# Work to do
Report every line of the entries below that contains the word "text", copying each such line in full.

# Data supplied
-------------------------
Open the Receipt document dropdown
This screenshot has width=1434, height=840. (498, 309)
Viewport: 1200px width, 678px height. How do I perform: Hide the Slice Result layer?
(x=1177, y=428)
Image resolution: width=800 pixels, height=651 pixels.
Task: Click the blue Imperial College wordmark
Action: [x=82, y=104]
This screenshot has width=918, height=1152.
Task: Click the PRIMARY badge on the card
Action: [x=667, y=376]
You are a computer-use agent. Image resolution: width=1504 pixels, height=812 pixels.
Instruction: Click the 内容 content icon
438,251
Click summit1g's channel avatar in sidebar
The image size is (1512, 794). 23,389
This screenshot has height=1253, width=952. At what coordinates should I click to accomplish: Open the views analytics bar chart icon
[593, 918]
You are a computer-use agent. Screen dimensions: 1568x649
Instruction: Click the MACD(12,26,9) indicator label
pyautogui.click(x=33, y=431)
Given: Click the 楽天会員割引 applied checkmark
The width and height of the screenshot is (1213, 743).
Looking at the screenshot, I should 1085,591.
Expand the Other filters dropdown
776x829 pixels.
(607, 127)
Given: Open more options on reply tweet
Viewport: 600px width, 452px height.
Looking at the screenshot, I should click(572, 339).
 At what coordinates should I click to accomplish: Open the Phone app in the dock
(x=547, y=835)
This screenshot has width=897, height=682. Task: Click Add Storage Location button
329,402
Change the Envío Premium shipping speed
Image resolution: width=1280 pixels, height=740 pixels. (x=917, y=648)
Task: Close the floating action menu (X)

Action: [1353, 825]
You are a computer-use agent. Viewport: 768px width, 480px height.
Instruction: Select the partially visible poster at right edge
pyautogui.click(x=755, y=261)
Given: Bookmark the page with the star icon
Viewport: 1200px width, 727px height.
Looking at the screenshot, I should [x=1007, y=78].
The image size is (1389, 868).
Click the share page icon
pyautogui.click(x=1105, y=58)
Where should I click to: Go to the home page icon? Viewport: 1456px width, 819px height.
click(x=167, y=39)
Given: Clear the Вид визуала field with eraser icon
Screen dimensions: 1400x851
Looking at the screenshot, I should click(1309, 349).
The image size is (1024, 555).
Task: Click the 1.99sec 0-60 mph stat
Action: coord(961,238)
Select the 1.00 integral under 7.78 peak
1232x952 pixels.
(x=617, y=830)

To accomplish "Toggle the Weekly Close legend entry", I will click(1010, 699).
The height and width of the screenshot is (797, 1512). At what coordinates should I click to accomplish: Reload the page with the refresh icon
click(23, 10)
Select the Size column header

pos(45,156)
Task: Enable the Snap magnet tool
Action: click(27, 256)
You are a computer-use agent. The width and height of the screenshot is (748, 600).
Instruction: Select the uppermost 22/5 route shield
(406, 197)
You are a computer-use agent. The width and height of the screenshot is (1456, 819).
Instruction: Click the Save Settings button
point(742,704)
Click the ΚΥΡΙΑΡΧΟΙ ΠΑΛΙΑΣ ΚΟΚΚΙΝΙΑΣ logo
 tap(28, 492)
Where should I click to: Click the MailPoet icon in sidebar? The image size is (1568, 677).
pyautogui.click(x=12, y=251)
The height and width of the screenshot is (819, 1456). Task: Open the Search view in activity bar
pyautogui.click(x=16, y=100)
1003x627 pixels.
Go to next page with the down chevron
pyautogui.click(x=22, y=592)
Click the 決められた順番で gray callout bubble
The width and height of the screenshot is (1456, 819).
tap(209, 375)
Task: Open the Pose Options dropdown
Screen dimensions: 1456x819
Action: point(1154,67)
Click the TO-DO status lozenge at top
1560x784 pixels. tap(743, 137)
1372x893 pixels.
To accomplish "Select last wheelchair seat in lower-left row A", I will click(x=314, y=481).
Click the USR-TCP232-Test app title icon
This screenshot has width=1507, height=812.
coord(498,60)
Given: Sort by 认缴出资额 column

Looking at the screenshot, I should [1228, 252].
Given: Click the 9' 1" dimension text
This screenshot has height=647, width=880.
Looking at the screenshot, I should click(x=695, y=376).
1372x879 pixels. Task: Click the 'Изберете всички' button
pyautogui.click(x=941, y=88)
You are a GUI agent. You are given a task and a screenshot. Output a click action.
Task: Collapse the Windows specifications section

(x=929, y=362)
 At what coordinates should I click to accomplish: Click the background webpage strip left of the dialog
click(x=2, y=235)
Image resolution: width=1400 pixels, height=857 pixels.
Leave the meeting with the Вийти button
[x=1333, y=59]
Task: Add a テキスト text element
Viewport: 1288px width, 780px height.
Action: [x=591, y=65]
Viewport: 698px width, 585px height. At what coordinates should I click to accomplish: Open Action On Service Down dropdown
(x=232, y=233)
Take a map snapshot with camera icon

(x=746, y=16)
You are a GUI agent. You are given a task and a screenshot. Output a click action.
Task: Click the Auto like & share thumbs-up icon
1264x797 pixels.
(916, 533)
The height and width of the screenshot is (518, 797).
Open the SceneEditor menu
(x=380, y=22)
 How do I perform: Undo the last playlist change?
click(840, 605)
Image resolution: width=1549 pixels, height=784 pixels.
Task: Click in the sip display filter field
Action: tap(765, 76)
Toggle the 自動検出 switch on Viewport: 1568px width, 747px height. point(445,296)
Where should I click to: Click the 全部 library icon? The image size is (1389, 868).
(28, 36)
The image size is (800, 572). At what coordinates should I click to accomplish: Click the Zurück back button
-------------------------
# Response to the task
Given: Click the 9' 1" dimension text
Task: Add a テキスト text element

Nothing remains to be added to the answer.